____ Source information
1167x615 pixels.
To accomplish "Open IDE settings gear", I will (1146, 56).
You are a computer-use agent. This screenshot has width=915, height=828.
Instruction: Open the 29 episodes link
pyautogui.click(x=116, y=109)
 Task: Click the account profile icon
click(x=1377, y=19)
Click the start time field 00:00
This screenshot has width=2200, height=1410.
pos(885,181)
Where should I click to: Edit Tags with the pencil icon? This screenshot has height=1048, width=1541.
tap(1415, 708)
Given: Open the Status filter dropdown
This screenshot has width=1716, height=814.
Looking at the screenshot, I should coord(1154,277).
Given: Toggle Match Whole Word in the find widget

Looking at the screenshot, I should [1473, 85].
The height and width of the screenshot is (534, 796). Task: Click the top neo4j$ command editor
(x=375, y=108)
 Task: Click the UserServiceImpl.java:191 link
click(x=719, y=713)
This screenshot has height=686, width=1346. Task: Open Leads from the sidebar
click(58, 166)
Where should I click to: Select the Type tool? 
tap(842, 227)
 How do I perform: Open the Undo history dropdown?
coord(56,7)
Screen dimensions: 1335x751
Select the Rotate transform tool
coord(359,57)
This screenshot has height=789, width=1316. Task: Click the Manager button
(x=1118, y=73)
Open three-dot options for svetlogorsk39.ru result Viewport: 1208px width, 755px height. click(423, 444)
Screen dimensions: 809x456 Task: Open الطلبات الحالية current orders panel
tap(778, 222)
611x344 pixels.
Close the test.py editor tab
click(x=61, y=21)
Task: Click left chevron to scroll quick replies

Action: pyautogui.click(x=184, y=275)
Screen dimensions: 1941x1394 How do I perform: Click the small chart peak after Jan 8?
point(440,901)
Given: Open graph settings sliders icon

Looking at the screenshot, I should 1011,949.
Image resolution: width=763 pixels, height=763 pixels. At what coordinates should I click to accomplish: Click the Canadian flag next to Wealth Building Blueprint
________
Transcribe each record above exactly. Skip none.

1167x615 pixels.
To accomplish "Open IDE settings gear", I will (1146, 56).
You are a computer-use agent. This screenshot has width=915, height=828.
Instruction: Open the 29 episodes link
pyautogui.click(x=116, y=109)
 Task: Click the account profile icon
click(x=1377, y=19)
Click the start time field 00:00
This screenshot has width=2200, height=1410.
pos(885,181)
Where should I click to: Edit Tags with the pencil icon? This screenshot has height=1048, width=1541.
tap(1415, 708)
Given: Open the Status filter dropdown
This screenshot has width=1716, height=814.
Looking at the screenshot, I should coord(1154,277).
Given: Toggle Match Whole Word in the find widget

Looking at the screenshot, I should [1473, 85].
The height and width of the screenshot is (534, 796). Task: Click the top neo4j$ command editor
(x=375, y=108)
 Task: Click the UserServiceImpl.java:191 link
click(x=719, y=713)
This screenshot has height=686, width=1346. Task: Open Leads from the sidebar
click(58, 166)
Where should I click to: Select the Type tool? 
tap(842, 227)
 How do I perform: Open the Undo history dropdown?
coord(56,7)
Screen dimensions: 1335x751
Select the Rotate transform tool
coord(359,57)
This screenshot has height=789, width=1316. Task: Click the Manager button
(x=1118, y=73)
Open three-dot options for svetlogorsk39.ru result Viewport: 1208px width, 755px height. click(423, 444)
Screen dimensions: 809x456 Task: Open الطلبات الحالية current orders panel
tap(778, 222)
611x344 pixels.
Close the test.py editor tab
click(x=61, y=21)
Task: Click left chevron to scroll quick replies

Action: pyautogui.click(x=184, y=275)
Screen dimensions: 1941x1394 How do I perform: Click the small chart peak after Jan 8?
point(440,901)
Given: Open graph settings sliders icon

Looking at the screenshot, I should 1011,949.
Image resolution: width=763 pixels, height=763 pixels. At what coordinates should I click to accomplish: Click the Canadian flag next to Wealth Building Blueprint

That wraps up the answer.